Safety costs are immediate and tangible, while their benefits are often potential and distant. This leads to trade-offs, where safety is often as high as affordable. Safety budgets, like any other constraint, are limited and decisions involve prioritization and feasibility, often trading safety against economy. A revised statement is “safety will be as high as affordable from a financial, risk acceptability and ethical perspective.”

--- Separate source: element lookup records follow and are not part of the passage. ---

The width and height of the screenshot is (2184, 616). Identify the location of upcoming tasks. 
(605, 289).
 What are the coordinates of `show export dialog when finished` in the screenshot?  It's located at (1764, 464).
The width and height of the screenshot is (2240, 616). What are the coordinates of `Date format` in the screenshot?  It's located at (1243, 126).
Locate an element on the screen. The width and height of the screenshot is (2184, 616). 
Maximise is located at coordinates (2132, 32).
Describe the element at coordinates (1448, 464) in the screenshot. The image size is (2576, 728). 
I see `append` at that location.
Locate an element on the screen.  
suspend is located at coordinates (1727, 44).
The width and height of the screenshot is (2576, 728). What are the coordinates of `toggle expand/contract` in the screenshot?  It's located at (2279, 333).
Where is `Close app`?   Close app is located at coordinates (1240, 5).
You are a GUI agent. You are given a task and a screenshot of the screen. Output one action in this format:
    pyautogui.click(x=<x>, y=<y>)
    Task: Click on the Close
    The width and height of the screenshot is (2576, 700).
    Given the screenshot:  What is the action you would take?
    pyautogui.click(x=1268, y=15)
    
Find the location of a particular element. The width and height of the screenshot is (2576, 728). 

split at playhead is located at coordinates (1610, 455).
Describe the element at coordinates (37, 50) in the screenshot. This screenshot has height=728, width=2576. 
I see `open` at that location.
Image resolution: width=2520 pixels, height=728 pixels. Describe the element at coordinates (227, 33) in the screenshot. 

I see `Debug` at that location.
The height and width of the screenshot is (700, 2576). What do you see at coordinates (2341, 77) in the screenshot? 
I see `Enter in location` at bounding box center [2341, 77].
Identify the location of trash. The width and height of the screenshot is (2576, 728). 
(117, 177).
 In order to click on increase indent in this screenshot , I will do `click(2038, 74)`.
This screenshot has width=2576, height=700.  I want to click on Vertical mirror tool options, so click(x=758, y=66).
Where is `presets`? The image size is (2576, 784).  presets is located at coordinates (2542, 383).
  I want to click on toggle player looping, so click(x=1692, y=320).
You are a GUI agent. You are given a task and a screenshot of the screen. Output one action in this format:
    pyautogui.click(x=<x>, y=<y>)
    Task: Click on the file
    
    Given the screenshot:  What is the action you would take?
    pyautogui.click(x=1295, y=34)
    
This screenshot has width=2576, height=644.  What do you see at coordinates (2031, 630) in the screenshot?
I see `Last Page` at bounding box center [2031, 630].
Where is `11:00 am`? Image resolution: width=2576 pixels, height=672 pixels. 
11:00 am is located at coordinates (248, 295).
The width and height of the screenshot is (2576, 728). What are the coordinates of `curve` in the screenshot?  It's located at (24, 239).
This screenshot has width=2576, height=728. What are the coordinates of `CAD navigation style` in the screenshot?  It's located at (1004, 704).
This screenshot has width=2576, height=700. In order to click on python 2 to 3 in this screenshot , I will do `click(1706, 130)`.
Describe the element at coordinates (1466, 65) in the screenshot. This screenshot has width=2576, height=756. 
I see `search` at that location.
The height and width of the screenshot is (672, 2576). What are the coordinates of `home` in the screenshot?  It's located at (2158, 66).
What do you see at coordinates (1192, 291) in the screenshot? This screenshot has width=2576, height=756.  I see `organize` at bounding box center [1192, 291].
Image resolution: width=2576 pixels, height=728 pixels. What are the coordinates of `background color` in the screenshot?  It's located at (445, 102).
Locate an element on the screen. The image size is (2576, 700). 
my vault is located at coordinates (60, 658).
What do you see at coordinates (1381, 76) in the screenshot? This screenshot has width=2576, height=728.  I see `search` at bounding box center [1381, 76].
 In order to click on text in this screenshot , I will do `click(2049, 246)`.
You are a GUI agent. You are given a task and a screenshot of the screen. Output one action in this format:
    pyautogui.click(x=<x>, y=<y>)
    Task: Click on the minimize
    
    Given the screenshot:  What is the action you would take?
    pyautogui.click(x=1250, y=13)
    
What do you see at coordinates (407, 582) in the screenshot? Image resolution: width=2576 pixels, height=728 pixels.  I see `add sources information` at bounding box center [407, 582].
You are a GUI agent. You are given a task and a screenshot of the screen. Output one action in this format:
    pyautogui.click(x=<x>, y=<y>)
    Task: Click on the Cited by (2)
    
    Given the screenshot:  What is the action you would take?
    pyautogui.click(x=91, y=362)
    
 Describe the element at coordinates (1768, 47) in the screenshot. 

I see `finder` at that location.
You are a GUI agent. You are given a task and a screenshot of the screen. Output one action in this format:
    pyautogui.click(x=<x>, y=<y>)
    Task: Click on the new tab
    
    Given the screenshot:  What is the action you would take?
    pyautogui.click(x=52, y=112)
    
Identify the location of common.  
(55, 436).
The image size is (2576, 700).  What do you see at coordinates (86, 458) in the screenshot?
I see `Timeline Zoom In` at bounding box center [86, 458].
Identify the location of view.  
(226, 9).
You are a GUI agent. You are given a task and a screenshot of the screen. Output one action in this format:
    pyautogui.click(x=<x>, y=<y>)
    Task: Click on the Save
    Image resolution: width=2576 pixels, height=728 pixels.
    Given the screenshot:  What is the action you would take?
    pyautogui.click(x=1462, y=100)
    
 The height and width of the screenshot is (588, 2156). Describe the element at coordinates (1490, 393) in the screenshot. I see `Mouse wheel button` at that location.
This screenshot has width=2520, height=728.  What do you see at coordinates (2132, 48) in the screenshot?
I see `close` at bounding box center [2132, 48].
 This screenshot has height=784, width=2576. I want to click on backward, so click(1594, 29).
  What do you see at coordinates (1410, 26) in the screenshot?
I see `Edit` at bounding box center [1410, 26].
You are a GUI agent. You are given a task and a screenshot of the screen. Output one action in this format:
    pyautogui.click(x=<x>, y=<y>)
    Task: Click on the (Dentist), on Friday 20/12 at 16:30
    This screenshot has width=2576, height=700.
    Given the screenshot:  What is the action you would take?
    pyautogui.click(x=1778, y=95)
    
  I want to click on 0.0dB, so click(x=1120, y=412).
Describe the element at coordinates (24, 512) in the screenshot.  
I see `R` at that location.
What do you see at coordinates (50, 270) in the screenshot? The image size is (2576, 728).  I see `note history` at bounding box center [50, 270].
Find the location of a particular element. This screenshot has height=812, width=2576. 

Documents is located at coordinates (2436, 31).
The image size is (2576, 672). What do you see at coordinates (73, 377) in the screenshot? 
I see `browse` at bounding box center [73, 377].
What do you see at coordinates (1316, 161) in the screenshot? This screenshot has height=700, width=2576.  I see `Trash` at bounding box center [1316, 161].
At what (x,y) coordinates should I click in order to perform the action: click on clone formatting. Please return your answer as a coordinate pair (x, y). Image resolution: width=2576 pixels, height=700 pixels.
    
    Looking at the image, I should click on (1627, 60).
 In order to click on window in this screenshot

So some takeaways is that these myths shared across all layers of organizations and society lead to flawed safety practices. They are resistant to change because they are rarely questioned. The authors propose a radical shift. Instead of defining safety as a property that a system has, safety should be seen as a process, something a company does. It’s dynamic, constantly negotiated and varies in response to changing conditions. More importantly, the goal of safety should shift from focusing on what goes wrong to also understanding and enabling what goes right. We spend immense efforts preventing unsafe sort of functioning but, relatively speaking, hardly any efforts are directed towards bringing about safe and reliable functioning.

Measuring safety solely by a low number of negative outcomes is insufficient. It should be tied to indicators of an organization’s dynamic stability, its ability to succeed under varying conditions, its capacities to respond to monitor, anticipate and learn. In a complex world with multiple interacting constraints, operating perfectly is impossible. The safety myths covered here support an unrealistic ideal of safety management. To successfully operate increasingly complex systems, we need to abandon these myths and adopt more sensible and sustainable assumptions about safety. Hence, complex systems work because people learn to identify and overcome design flaws and functional glitches.

Quoting Dekker, people will finish the design in practice. People can adjust their performance to the current conditions. People interpret and apply procedures to match the situation. People can detect when something is about to go wrong, and intervene before the situation becomes seriously worsened. This means that systems work because people are flexible and adaptive, rather than because the systems have been perfectly thought out and designed.

But, of course, these same positive capabilities can also be our roads to ruins, because people may adapt in ways that are locally optimized, but more hazardous at a global organizational level.